Título: “Arqueologia nos Açores. Uma breve história”
Autor: José Luís Neto
Editora: Instituto Açoriano de Cultura
Páginas: 127
Preço: 10€

Grémio literário de antiga tradição, o Instituto Açoriano de Cultura desenvolve um contínuo calendário de conferências, exposições e edições que transcende muito o âmbito da Ilha Terceira em que foi criado em 1955. Não apenas pela acuidade dessas iniciativas, mas também pelo mais recente quase arrojo visual delas, que contrasta de imediato com arcaísmos estéticos ainda tão incrustados na maioria das práticas locais, municipais e regionais, onde a chegada do grande design ao regular serviço corrente das comunidades (com toda a sua crescente panóplia de recursos técnicos, cada vez mais pró-criativos e qualificantes) está ainda muito longe de cumprir-se. E isso não é pouco, porquanto o que ou quem bem merecia tal qualificação moderna é travado pelo ressequido amadorismo insane, um nivelar por baixo que tantas vezes resulta do mais grosseiro facilitismo institucional. (E é bem pior do que as ementas das cervejarias rabiscadas em má caligrafia sobre toalhas de papel fixadas com fita-cola nas vitrinas, que Miguel Esteves Cardoso elegeu há anos como o contributo tipicamente português para o design comercial…)

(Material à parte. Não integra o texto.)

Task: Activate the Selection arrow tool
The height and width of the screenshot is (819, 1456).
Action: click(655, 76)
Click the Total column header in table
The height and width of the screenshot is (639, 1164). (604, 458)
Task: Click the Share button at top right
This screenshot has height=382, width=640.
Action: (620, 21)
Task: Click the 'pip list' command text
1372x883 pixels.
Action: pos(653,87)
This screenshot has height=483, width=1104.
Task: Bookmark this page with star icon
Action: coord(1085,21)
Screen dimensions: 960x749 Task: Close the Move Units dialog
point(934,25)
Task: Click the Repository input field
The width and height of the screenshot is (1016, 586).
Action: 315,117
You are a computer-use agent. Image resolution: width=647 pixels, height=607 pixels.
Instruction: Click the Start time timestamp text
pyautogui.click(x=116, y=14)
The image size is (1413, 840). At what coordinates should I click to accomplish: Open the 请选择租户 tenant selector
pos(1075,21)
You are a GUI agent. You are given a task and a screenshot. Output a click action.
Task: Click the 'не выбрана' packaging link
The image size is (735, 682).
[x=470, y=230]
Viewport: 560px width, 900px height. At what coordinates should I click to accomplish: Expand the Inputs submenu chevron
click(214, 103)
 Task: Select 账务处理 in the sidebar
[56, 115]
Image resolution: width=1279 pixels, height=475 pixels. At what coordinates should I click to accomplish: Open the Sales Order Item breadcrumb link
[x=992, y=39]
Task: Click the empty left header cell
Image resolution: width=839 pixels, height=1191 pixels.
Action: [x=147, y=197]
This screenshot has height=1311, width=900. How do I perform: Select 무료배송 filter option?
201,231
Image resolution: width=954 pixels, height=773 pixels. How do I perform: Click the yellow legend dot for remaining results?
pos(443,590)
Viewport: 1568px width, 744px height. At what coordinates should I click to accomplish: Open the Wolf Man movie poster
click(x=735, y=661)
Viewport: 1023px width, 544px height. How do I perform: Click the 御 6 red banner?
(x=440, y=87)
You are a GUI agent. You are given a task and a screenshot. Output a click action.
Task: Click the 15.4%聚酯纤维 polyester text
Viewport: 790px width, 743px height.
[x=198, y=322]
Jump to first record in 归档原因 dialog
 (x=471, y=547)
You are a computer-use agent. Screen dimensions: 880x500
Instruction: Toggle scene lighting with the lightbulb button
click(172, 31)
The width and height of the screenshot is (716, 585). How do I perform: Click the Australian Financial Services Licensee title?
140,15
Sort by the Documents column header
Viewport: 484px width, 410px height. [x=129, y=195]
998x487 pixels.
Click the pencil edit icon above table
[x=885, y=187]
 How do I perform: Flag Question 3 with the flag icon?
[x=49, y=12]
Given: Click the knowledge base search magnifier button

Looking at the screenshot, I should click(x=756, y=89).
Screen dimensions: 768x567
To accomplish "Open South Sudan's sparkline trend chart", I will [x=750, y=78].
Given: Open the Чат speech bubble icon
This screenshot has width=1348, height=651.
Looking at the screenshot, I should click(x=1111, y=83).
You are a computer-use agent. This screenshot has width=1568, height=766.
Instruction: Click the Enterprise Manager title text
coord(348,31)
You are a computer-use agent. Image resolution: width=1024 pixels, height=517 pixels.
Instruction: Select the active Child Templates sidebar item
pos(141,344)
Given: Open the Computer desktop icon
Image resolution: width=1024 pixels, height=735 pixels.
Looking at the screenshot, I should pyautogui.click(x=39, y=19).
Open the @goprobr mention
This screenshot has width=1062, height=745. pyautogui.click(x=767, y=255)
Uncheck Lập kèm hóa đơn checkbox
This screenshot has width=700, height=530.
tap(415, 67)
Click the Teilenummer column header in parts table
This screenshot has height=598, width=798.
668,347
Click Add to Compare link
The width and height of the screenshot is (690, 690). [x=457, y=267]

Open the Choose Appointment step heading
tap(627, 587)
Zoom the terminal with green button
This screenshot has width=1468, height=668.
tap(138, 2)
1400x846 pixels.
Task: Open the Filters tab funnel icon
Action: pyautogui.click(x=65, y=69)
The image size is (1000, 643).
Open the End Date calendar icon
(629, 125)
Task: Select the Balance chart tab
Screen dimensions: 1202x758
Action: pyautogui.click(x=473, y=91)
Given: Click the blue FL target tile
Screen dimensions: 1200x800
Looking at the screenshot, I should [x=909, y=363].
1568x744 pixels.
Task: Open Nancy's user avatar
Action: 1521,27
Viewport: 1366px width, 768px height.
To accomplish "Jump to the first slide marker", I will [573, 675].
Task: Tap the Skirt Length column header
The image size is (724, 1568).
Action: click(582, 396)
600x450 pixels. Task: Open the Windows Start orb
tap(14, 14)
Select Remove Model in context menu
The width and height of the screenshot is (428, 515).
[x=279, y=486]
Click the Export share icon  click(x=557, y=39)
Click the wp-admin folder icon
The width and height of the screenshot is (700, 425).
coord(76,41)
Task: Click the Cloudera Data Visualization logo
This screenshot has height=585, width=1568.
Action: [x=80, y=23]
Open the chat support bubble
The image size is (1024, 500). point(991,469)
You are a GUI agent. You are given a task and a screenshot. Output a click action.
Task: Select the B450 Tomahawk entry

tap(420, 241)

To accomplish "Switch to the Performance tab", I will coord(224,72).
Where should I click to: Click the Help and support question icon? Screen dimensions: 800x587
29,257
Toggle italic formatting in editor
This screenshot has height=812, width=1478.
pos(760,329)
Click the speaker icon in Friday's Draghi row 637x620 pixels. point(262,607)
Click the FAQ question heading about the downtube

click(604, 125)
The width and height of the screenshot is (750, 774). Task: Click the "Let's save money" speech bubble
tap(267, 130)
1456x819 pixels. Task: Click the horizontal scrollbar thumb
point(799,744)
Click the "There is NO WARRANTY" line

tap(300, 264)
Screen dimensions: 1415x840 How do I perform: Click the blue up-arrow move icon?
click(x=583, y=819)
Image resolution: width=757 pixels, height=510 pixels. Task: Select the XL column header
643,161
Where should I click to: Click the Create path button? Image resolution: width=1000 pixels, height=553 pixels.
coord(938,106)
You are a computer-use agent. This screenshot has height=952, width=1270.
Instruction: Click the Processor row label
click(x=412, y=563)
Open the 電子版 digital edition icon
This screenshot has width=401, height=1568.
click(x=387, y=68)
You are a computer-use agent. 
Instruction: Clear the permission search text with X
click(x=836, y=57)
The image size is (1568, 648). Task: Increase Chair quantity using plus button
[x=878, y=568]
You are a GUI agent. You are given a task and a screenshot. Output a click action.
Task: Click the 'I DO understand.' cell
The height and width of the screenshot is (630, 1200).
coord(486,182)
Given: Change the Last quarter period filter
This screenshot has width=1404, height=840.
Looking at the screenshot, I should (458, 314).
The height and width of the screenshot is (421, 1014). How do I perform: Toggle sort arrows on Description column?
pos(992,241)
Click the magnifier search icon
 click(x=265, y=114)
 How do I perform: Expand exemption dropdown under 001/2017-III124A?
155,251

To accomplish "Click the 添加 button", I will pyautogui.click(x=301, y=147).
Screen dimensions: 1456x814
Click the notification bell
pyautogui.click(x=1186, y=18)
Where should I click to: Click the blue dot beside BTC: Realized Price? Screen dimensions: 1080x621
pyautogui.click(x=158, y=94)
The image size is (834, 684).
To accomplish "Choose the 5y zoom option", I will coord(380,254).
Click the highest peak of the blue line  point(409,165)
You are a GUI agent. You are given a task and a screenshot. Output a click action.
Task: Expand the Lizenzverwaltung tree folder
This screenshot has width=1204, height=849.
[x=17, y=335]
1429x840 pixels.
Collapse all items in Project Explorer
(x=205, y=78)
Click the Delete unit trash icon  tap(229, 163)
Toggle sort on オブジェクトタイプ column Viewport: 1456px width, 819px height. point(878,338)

É notável o que este Instituto faz, pois também refuta a olhos vistos o Azorean torpor ou o isolamento ilhéu, demonstrando que antípodas ultraperiféricos podem ser hoje razoavelmente compensados por uma globalização bem medida e pensada, que a tecnologia trouxe a quem queira ou saiba fazer bom uso dela. E se no caminho entre dois grandes continentes os Açores parecem estar “na moda”, como ilhas desconhecidas por descobrir, então são as instituições culturais e patrimoniais do arquipélago, públicas e privadas, grandes e pequenas, novas ou antigas (como esta é), que em primeira linha podem mostrar aos que agora chegam e aos que ali moram, não apenas as boas curiosidades duma história que dá ufania conhecer — e Descobrimento Científico dos Açores. Do povoamento ao início da erupção dos Capelinhos, de Luís M. Arruda (também IAC, 2014, 424 pp.) faz seguramente parte desse processo de consciência colectiva —, mas que ali se pratica e persiste um debate atento, contínuo, fundamental — são as sessões intituladas Grémio das 9, às sextas-feiras — acerca dos problemas do presente e do futuro, da região e do mundo.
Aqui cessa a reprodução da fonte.